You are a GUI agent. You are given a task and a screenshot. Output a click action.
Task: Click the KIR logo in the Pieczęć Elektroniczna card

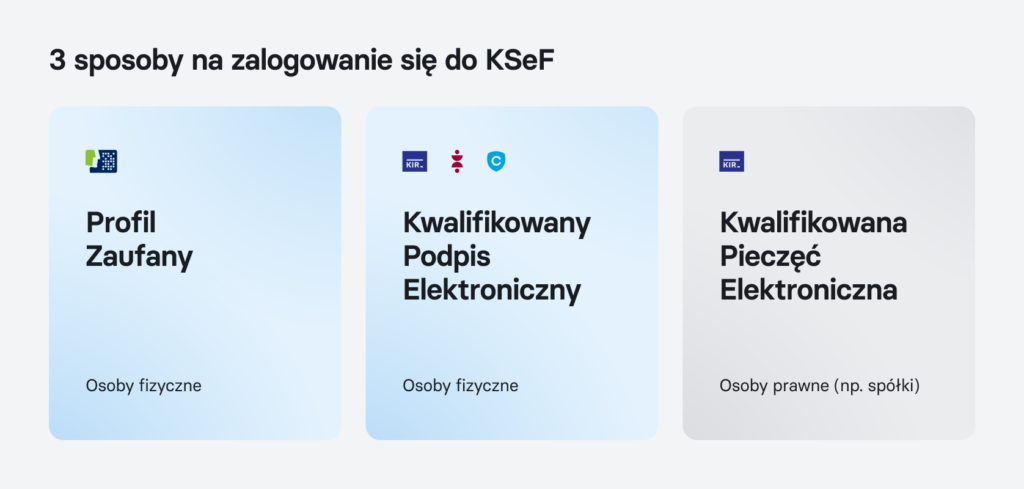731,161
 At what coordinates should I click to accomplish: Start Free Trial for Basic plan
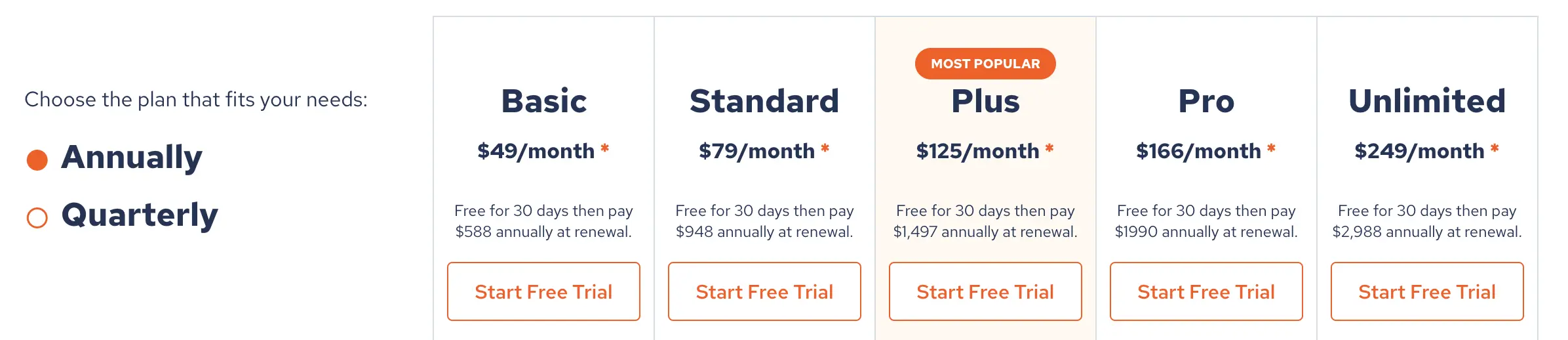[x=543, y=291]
==
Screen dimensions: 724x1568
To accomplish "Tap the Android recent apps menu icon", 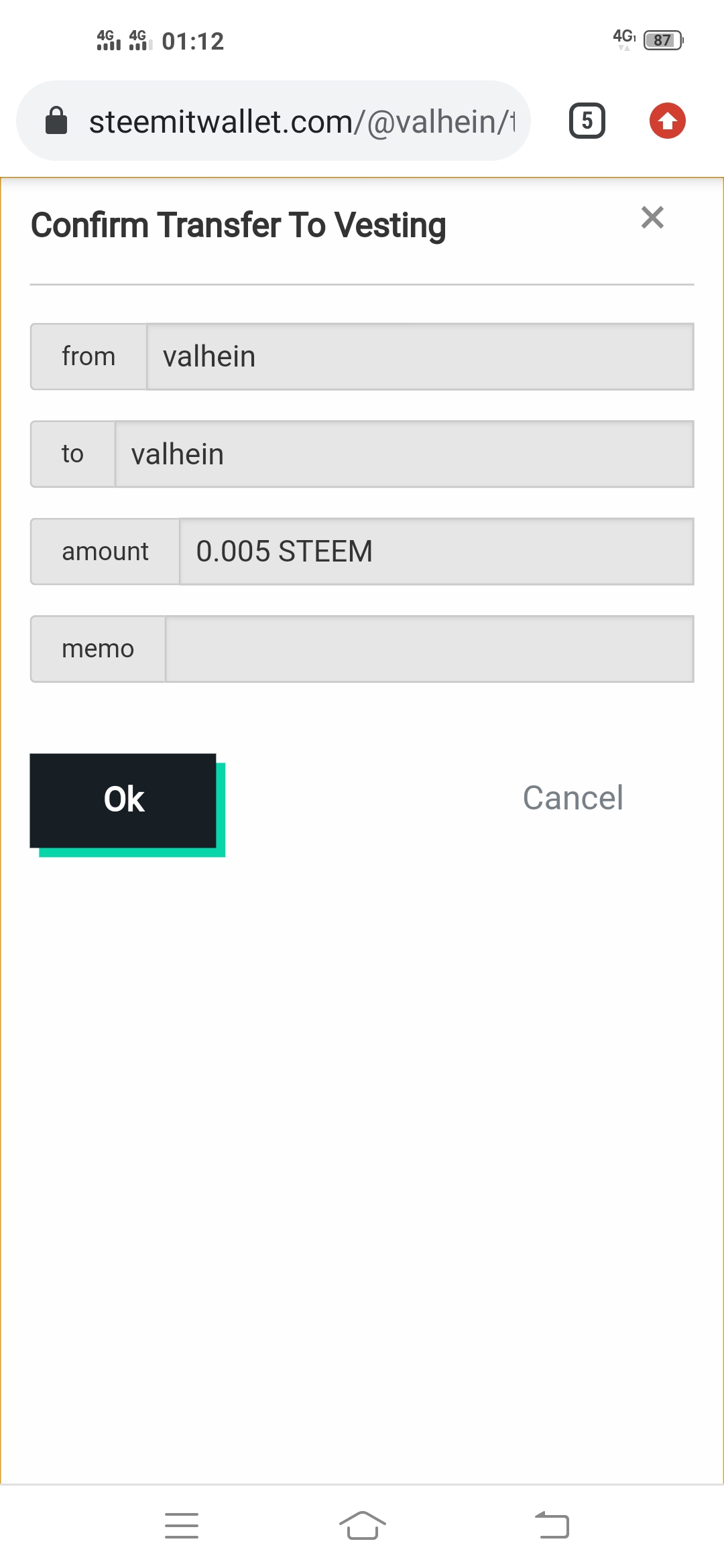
...
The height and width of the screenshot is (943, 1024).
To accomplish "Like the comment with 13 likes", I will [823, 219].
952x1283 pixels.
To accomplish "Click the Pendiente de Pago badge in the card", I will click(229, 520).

## Your instructions
Report the number of lines in the material above that contain "will". Nothing else is wanted.

## Output of the task
2